Si les députés ne peuvent plus payer leur adhésion à leur parti en puisant dans leur IRFM, l’utiliser pour régler leurs cotisations aux groupes politiques est permis. C’est pourtant grâce à ce procédé qu’entre 2003 et 2014 le groupe UMP du Sénat avait reversé en loucedé quelque 15 millions d’euros à certains de ses membres. La justice enquête…
C’est désormais la déontologue seule — ce qui la laisse perplexe — de l’Assemblée qui vérifiera les dépenses des élus. Lesquels seront contrôlés par tirage au sort au cours de leur mandat. Les privilégiés radiographiés la première année n’auront, ensuite, plus rien à craindre jusqu’à la fin…
Premier arrivé, premier servi ?
Avant, les parlementaires pouvaient dépenser leur IRFM comme il⋅elle⋅s le souhaitaient la somme allouée. Certain⋅e⋅s parlementaires, comme le député Alain Tourret, s'en servaient pour rembourser des prêts personnels, pour réaliser des achats de biens immobiliers à usage personnel, pour offrir des cadeaux à la famille et/ou aux ami⋅e⋅s, pour se faire un complément de salaire, pour se payer des vacances, etc. Seule la presse faisait tomber quelques magouilleur⋅euse⋅s par-ci, par-là, et encore…

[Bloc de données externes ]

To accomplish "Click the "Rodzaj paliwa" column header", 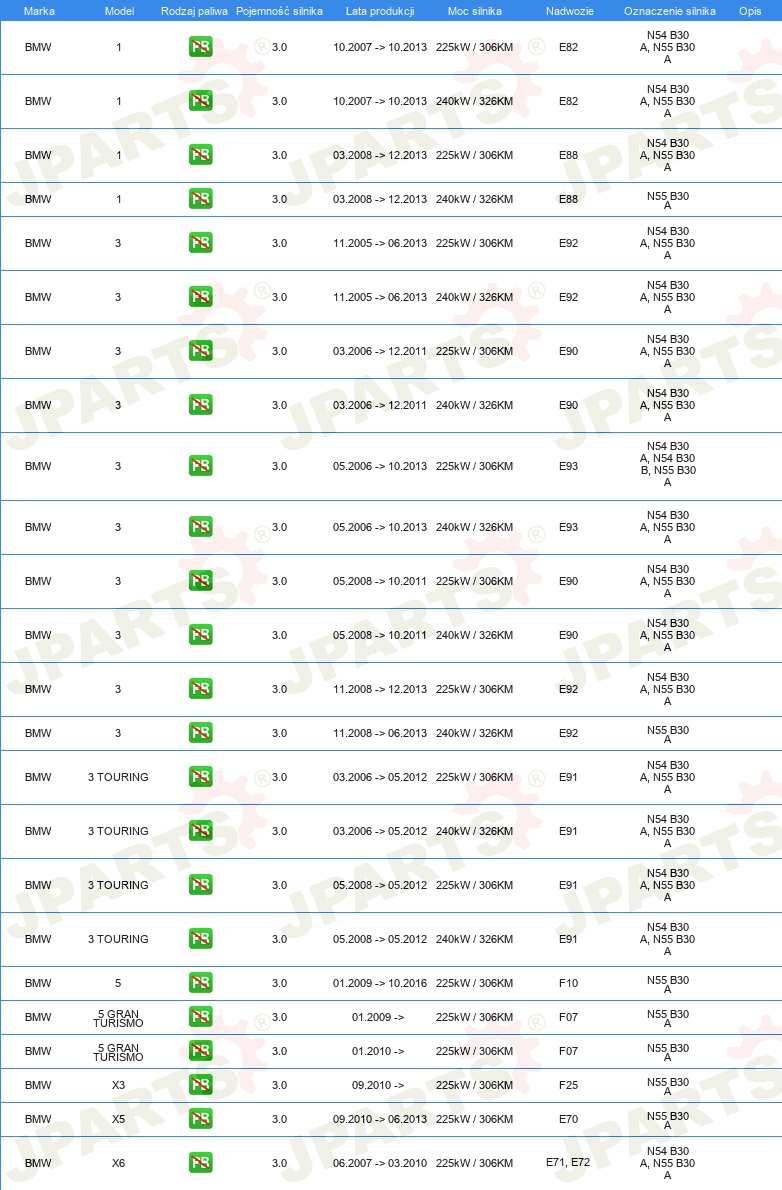I will pos(194,11).
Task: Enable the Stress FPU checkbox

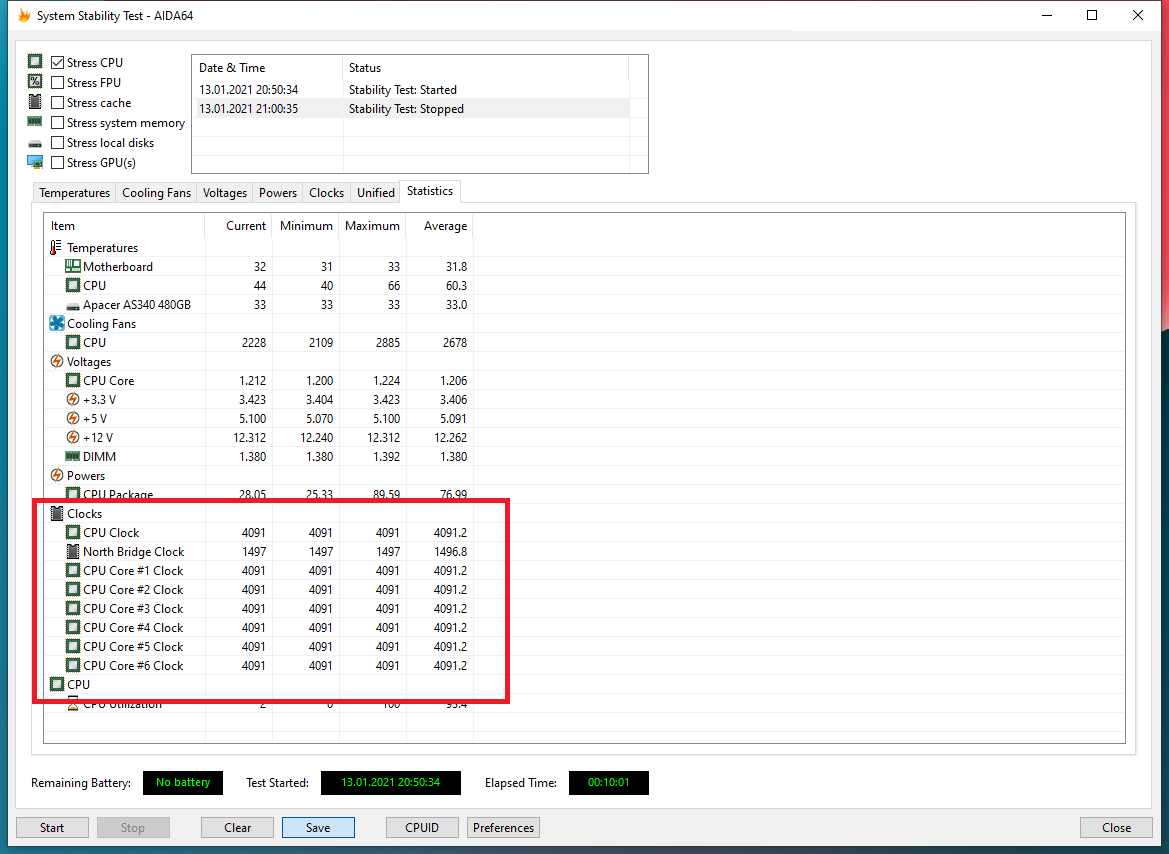Action: [x=58, y=83]
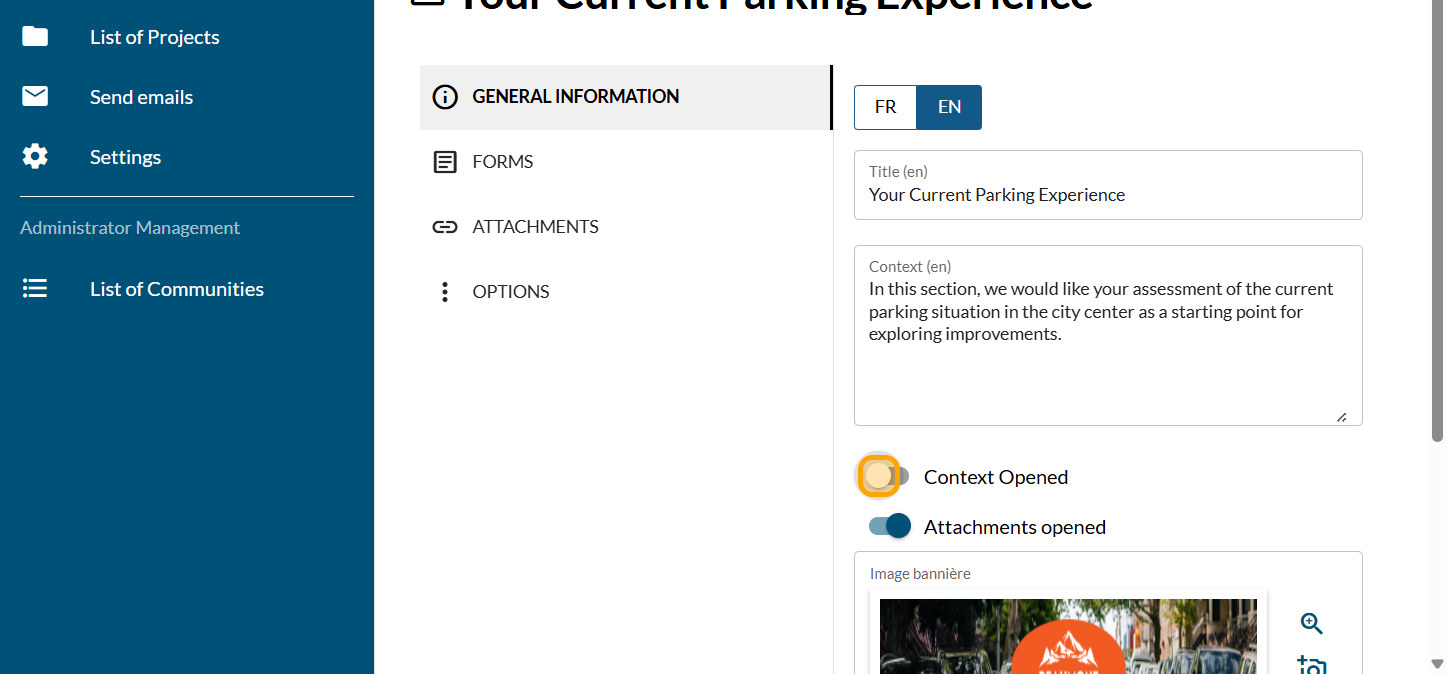This screenshot has width=1447, height=674.
Task: Go to List of Communities
Action: 177,289
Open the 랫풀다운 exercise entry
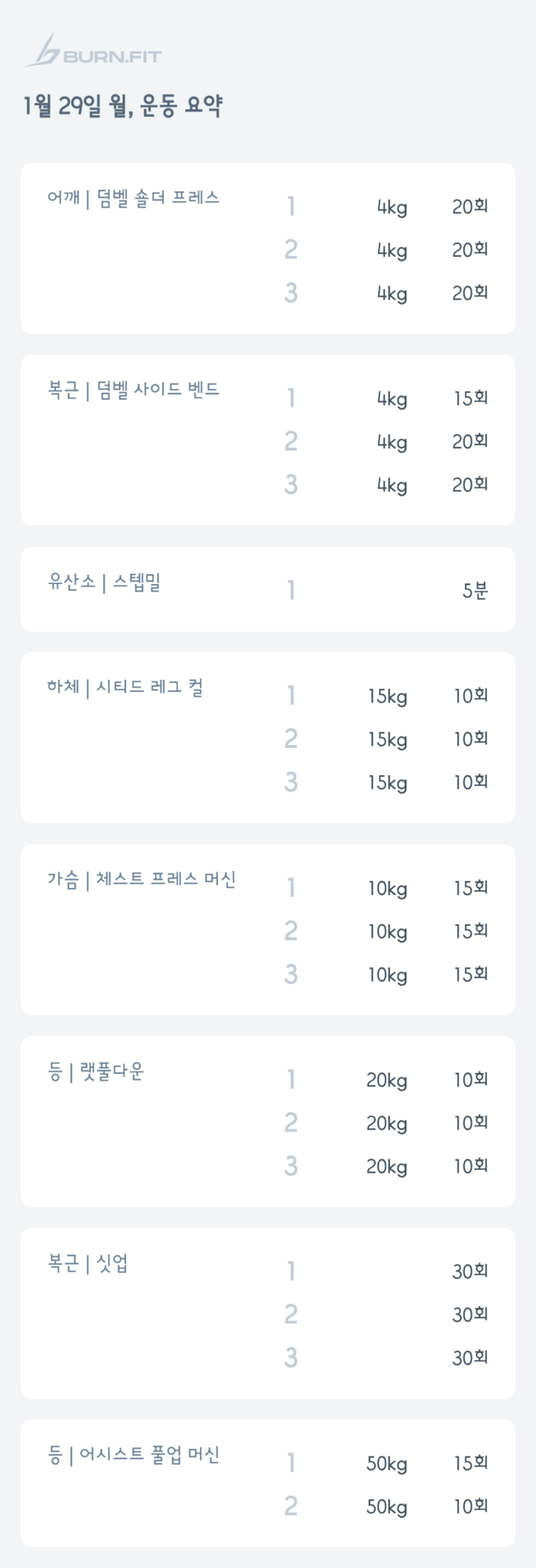 click(x=96, y=1072)
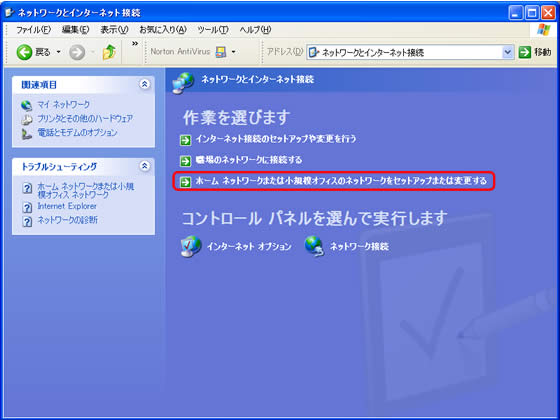The image size is (560, 420).
Task: Open the Network Connections icon
Action: pyautogui.click(x=314, y=246)
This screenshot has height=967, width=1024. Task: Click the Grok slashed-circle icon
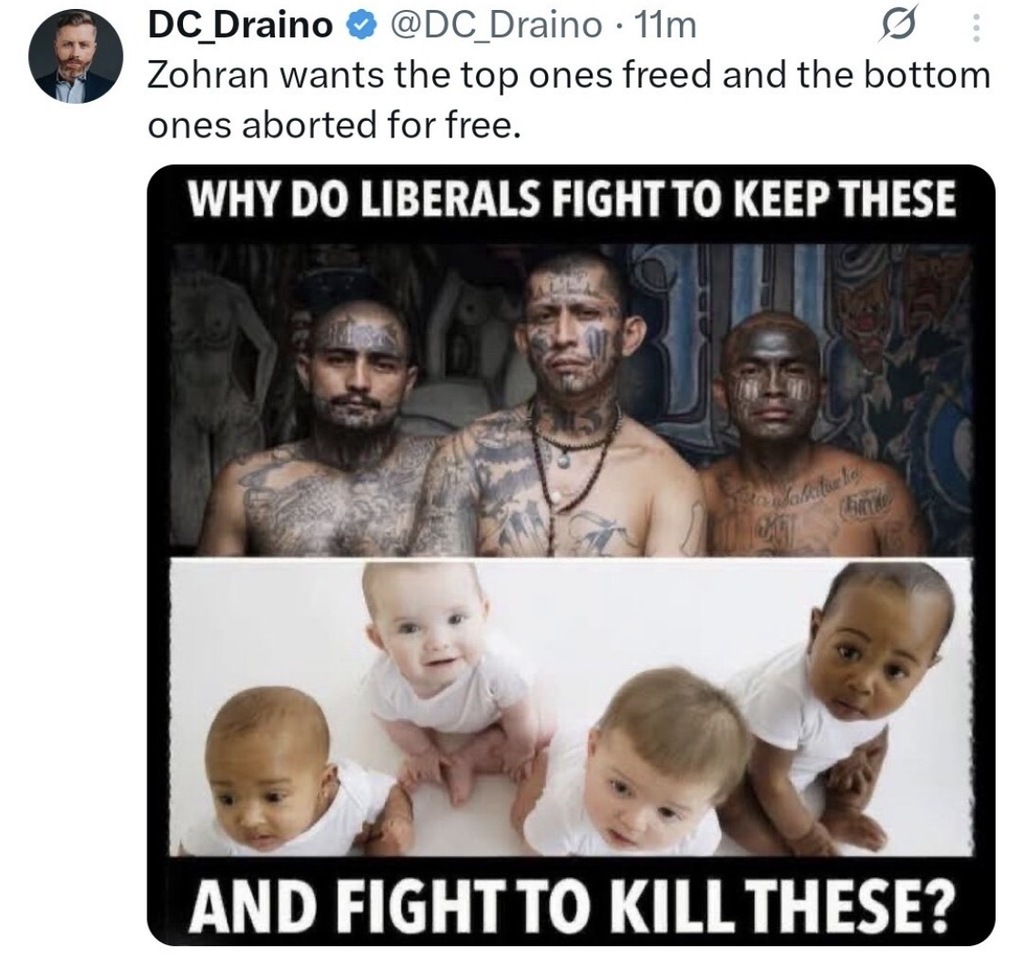(897, 27)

Maintenant, l'indemnité sera toujours versée en intégralité aux élue⋅e⋅s… qui en feront toujours ce qu'il⋅elle⋅s en veulent… En revanche, il⋅elle⋅s devront conserver des justificatifs pour les maigres contrôles que devra réaliser, la⋅e seule déontholoque de l'Assemblée ou le comité de déonthologie du Sénat (qui est composé… de sénateur⋅rice⋅s… qui vont donc juger leurs pairs ;) ). Seule la presse fera toujours tomber quelques magouilleur⋅euse⋅s. Ça change tout, non ? Mais puisqu'on nous assure que la moralisation de la vie politique est en marche…
Moi aussi, je vais demander à mon employeur⋅euse de me payer des soi-disants frais pros sans justificatifs préalables… La fin des régimes privilégiés, ce n'est pas encore pour aujourd'hui. :(
Dans le Canard enchaîné du 6 décembre 2017 et https://www.publicsenat.fr/article/politique/frais-de-mandats-les-senateurs-font-presque-comme-les-deputes-80573 .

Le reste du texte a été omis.